Re: stats test intermittent failure

From: Alexander Lakhin <exclusion(at)gmail(dot)com>
To: Melanie Plageman <melanieplageman(at)gmail(dot)com>, Pg Hackers <pgsql-hackers(at)postgresql(dot)org>
Cc: Jeff Davis <pgsql(at)j-davis(dot)com>, Andres Freund <andres(at)anarazel(dot)de>
Subject: Re: stats test intermittent failure
Date: 2023-07-11 18:00:00
Message-ID: 8d526f29-c269-dc3d-38ac-10fa3a0a7fb3@gmail.com
Views: Raw Message | Whole Thread | Download mbox | Resend email
Thread:
Lists: pgsql-hackers

Hi Melanie,

10.07.2023 21:35, Melanie Plageman wrote:
> Hi,
>
> Jeff pointed out that one of the pg_stat_io tests has failed a few times
> over the past months (here on morepork [1] and more recently here on
> francolin [2]).
>
> Failing test diff for those who prefer not to scroll:
>
> +++ /home/bf/bf-build/francolin/HEAD/pgsql.build/testrun/recovery/027_stream_regress/data/results/stats.out
> 2023-07-07 18:48:25.976313231 +0000
> @@ -1415,7 +1415,7 @@
> :io_sum_vac_strategy_after_reuses > :io_sum_vac_strategy_before_reuses;
> ?column? | ?column?
> ----------+----------
> - t | t
> + t | f
>
> My theory about the test failure is that, when there is enough demand
> for shared buffers, the flapping test fails because it expects buffer
> access strategy *reuses* and concurrent queries already flushed those
> buffers before they could be reused. Attached is a patch which I think
> will fix the test while keeping some code coverage. If we count
> evictions and reuses together, those should have increased.

→ Problems to work on
**a.** List every individual person named in the From, To, and Cc lines of the mailing-list post about the stats test failure.
**b.** Continue the mailing-list post about the stats test failure, starting after its final sentence.
The data after this post isn't needed for the tasks.

→ Available data
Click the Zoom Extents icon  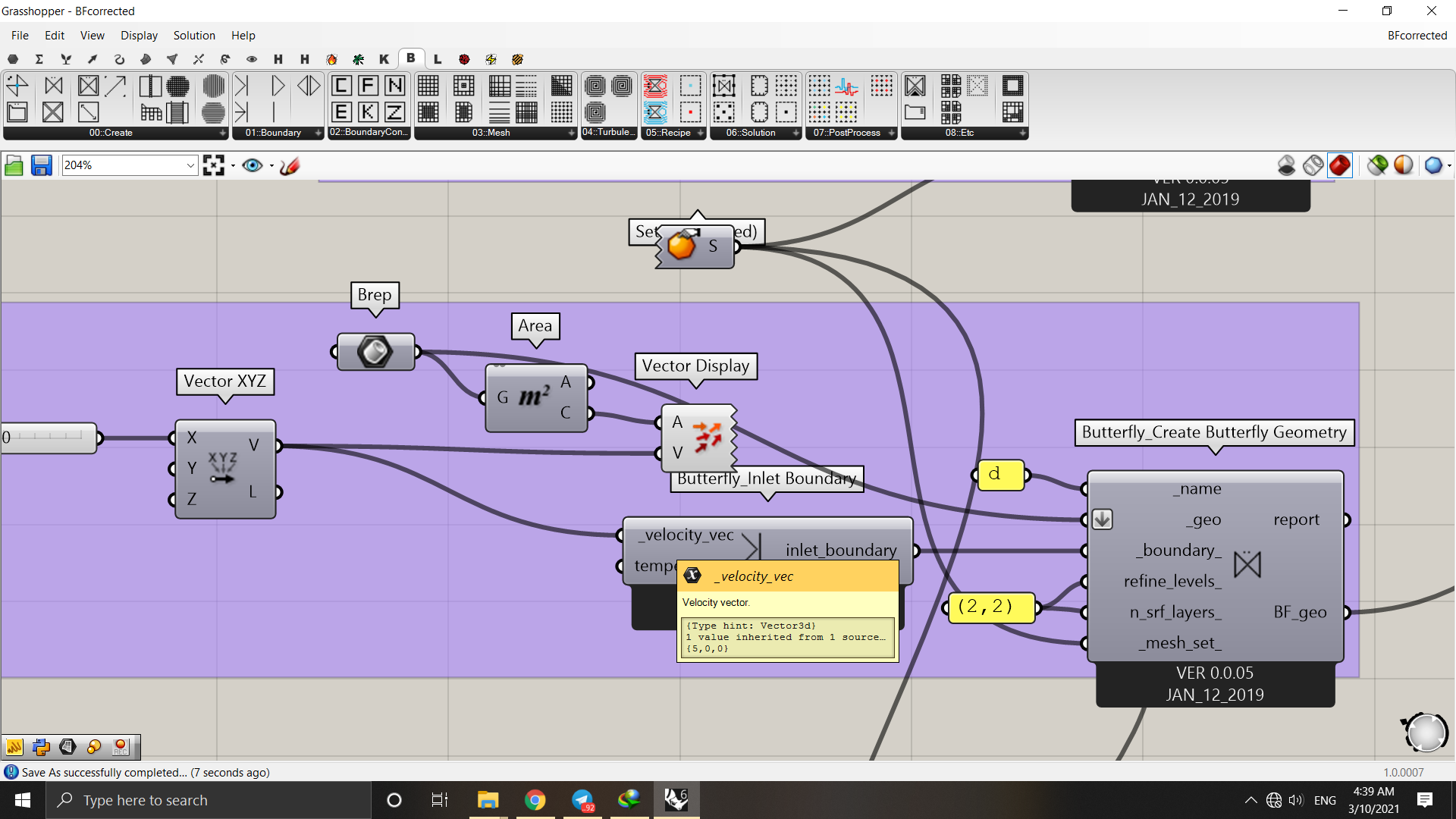pyautogui.click(x=214, y=165)
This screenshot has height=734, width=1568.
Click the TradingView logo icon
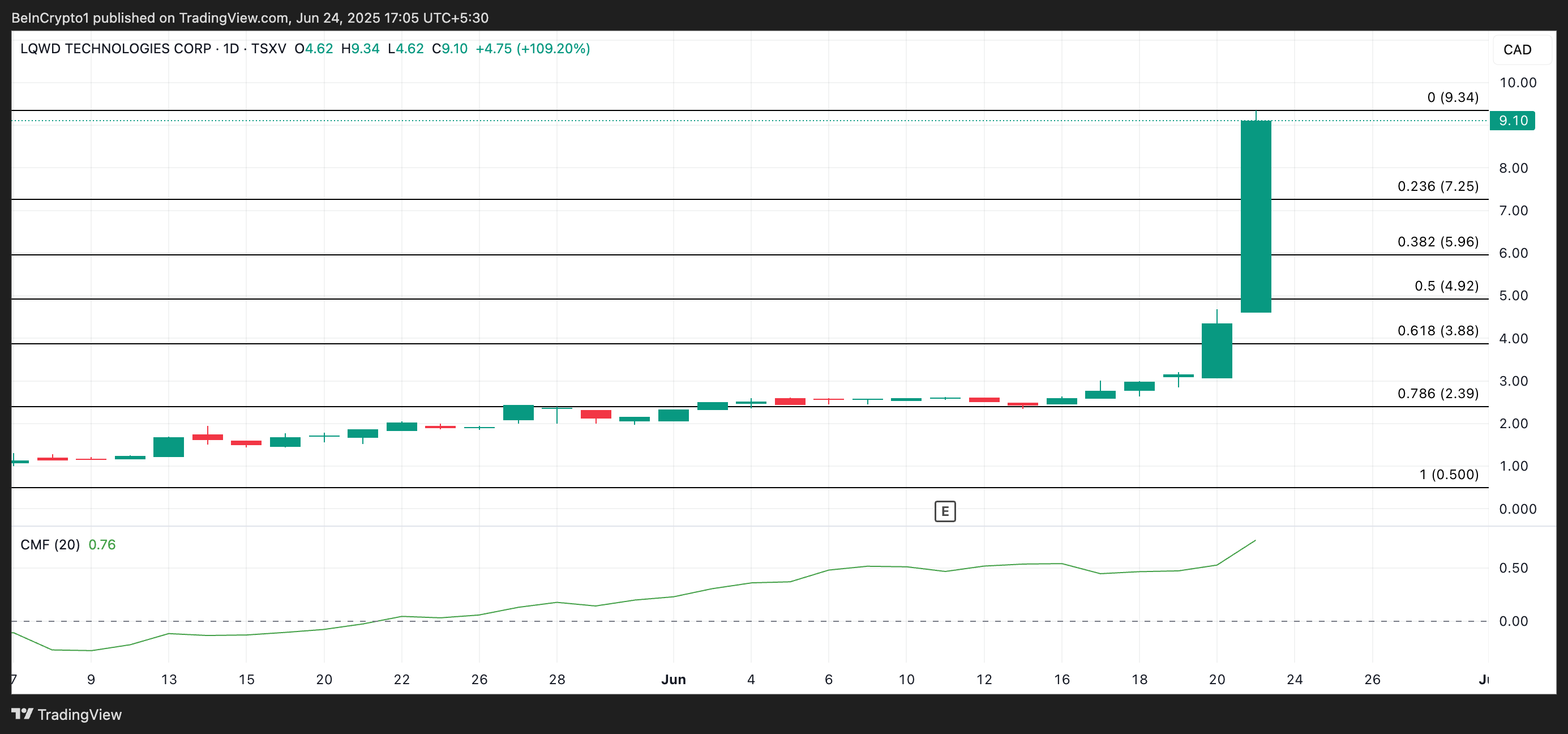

→ Answers for the tasks
**a.** Alexander Lakhin, Melanie Plageman, Jeff Davis, Andres Freund

**b.**
I managed to reproduce that failure with the attached patch applied
(on master) and with the following script (that effectively multiplies
probability of the failure by 360):
CPPFLAGS="-O0" ./configure -q --enable-debug --enable-cassert --enable-tap-tests  && make  -s -j`nproc` && make -s check
-C src/test/recovery
mkdir -p src/test/recovery00/t
cp src/test/recovery/t/027_stream_regress.pl src/test/recovery00/t/
cp src/test/recovery/Makefile src/test/recovery00/
for ((i=1;i<=9;i++)); do cp -r src/test/recovery00/ src/test/recovery$i; done

for ((i=1;i<=10;i++)); do echo "iteration $i"; NO_TEMP_INSTALL=1 parallel --halt now,fail=1 -j9 --linebuffer --tag make
-s check -C src/test/{} ::: recovery1 recovery2 recovery3 recovery4 recovery5 recovery6 recovery7 recovery8 recovery9 ||
break; done

Without your patch, I get:
iteration 2
...
recovery5       #   Failed test 'regression tests pass'
recovery5       #   at t/027_stream_regress.pl line 92.
recovery5       #          got: '256'
recovery5       #     expected: '0'
...
src/test/recovery5/tmp_check/log/regress_log_027_stream_regress contains:
--- .../src/test/regress/expected/stats.out  2023-07-11 20:05:10.536059706 +0300
+++ .../src/test/recovery5/tmp_check/results/stats.out 2023-07-11 20:30:46.790551305 +0300
@@ -1418,7 +1418,7 @@
        :io_sum_vac_strategy_after_reuses > :io_sum_vac_strategy_before_reuses;
  ?column? | ?column?
 ----------+----------
- t        | t
+ t        | f
 (1 row)

With your patch applied, 10 iterations performed successfully for me.
So it looks like your theory and your fix are correct.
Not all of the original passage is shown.